◆ SOURCE EXTRACT
..............................
# I've had enough



## Recovered1

I've been married almost 31 years. My husband is a serial cheater. Honestly I have stayed because of fear of change of lifestyle. We barely have sex in 3 years, because of health reasons and I have no desire to be with him. The cheating started when I was pregnant. It was a very traumatic experience. But I stayed.
We lack any kind of intimacy and have little in common. We only connect around travel and family. We've been to counseling at least 4 times. After a couple of sessions he gradually backs out.
In addition to the infidelity he's been mentally abusive by putting me down and complaining about everything. 
After discovering text messages from his latest conquest at work, I've decided I am out. I plan on asking him to move out before Thanksgiving.
Its time to move on.


----------



## EleGirl

I'm sure this has been hard to deal with. Ending this marriage should be a very good, healthy thing for you to do. You need to take care of yourself.

Have you told your husband yet that you are filing for divorce? Have you seen an attorney?


----------



## justaguylookingforhelp

Sorry to read this. It is a good thing you are reaching out, though. It is helpful to have a space to talk about things like this.
..............................
◆ DATA EXCERPT
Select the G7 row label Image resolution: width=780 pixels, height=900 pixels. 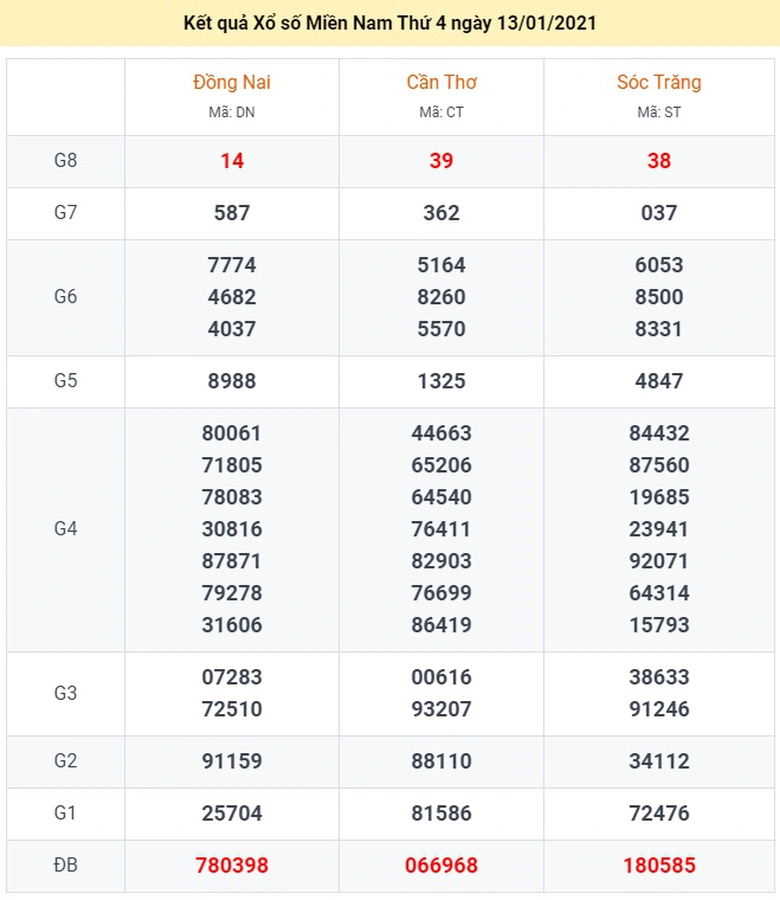coord(65,213)
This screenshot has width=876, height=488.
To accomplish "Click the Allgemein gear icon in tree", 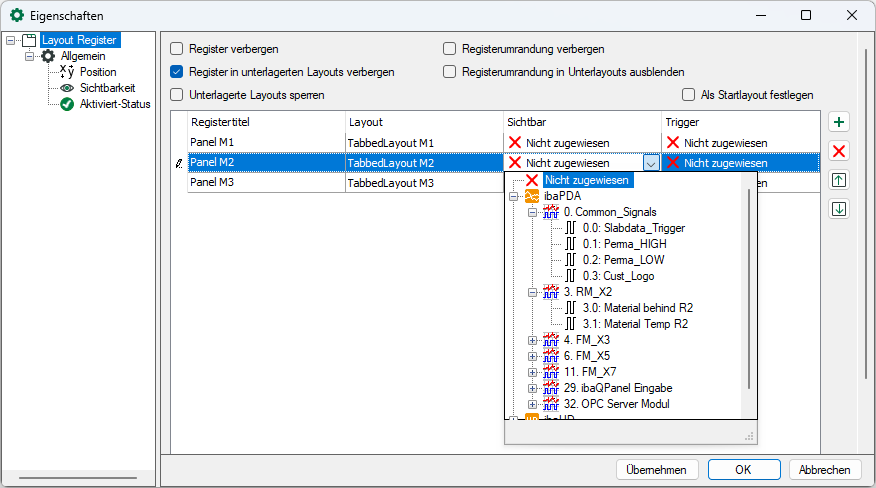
..............................
◆ PROBLEM 1
According to the forum thread about ending a marriage, how many times has the couple been to counseling?
◆ PROBLEM 2
Summarize the forum thread about ending a marriage in two sentences.
◆ PROBLEM 3
Pick up the forum thread about ending a marriage after its last sentence.

◆ FINAL ANSWER 1
At least 4 times.

◆ FINAL ANSWER 2
After almost 31 years with a husband who cheats repeatedly, puts her down and backs out of counseling, Recovered1 has found text messages from his latest affair at work and plans to ask him to move out before Thanksgiving. EleGirl says ending the marriage should be healthy and asks whether she has told him or seen an attorney, and justaguylookingforhelp says it is good that she is reaching out.

◆ FINAL ANSWER 3
I can tell you as someone who was married to a serial cheater, I know where you are coming from. My ex had several affairs and I took her back because I was afraid of change and all that. The change is hard but you are better off. Trust me. There will be good days and bad, ups and downs, but things will be better for the long term, no doubt about it.


----------



## Recovered1

EleGirl said:


> I'm sure this has been hard to deal with. Ending this marriage should be a very good, healthy thing for you to do. You need to take care of yourself.
> 
> Have you told your husband yet that you are filing for divorce? Have you seen an attorney?


Sorry for the delayed response. I will tell him in a couple of days and I saw an attorney last week.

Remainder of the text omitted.